Enrollment limited to students in the Symbolic Systems M.S. degree program. May be repeated for credit.

SYMSYS 296. Independent Study. 1-15 Unit.

Independent work under the supervision of a faculty member. Can be repeated for credit.

SYMSYS 297. Teaching in Symbolic Systems. 1-5 Unit.

Leading sections, grading, and/or other duties of teaching or helping to teach a course in Symbolic Systems. Sign up with the instructor supervising the course in which you are teaching or assisting.

SYMSYS 298. Peer Advising in Symbolic Systems: Practicum. 1-2 Unit.

Optional for students selected as Undergraduate Advising Fellows in the Symbolic Systems Program. AFs work with program administrators to assist undergraduates in the Symbolic Systems major or minor, in course selection, degree planning, and relating the curriculum to a career or life plan, through advising and events. Meeting with all AFs for an hour once per week under the direction of the Associate Director. Requires a short reflective paper at the end of the quarter on what the AF has learned about advising students in the program. Repeatable for credit. May not be taken by students who receive monetary compensation for their work as an AF.

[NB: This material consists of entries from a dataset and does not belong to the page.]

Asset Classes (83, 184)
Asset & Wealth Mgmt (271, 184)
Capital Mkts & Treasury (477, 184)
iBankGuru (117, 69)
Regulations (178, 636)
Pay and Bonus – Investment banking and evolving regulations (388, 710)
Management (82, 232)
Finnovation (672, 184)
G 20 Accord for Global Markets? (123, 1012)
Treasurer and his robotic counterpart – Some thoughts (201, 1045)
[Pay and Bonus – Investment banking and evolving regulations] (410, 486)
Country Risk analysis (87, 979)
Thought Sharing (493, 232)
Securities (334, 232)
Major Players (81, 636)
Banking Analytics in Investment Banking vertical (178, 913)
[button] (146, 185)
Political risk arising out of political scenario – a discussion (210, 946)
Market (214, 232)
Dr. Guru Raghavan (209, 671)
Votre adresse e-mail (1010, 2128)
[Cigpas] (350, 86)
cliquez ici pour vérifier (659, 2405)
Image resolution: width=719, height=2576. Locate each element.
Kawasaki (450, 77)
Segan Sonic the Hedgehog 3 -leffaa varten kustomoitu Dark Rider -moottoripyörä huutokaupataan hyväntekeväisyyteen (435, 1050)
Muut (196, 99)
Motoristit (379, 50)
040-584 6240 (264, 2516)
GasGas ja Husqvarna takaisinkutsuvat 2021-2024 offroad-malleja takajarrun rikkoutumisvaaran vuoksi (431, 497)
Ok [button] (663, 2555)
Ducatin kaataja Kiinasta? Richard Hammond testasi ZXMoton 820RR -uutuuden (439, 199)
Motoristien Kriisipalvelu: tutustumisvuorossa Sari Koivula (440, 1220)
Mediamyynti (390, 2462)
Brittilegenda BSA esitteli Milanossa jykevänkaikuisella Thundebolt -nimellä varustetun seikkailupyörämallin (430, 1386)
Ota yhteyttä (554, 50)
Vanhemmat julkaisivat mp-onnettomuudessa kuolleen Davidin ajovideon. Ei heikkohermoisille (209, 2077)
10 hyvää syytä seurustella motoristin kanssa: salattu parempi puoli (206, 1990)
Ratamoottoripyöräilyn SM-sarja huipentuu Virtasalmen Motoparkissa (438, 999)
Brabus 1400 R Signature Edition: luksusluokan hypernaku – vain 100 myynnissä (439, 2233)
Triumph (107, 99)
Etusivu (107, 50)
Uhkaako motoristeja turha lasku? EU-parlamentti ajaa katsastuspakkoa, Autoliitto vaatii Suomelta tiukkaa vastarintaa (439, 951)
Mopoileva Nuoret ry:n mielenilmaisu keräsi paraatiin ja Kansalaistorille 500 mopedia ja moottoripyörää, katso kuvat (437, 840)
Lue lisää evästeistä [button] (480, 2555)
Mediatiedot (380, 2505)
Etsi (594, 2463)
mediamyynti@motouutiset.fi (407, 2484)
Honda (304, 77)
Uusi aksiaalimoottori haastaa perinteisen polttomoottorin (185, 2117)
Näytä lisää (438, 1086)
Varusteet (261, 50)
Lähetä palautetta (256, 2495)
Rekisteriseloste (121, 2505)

SYMSYS 299. Curricular Practical Training. 1 Unit.

Students obtain employment in a relevant research or industrial activity to enhance their professional experience consistent with their degree programs. Meets the requirements for curricular practical training for students on F-1 visas. Students submit a concise report detailing work activities, problems worked on, and key results. May be repeated for credit. Prerequisite: qualified offer of employment and consent of advisor.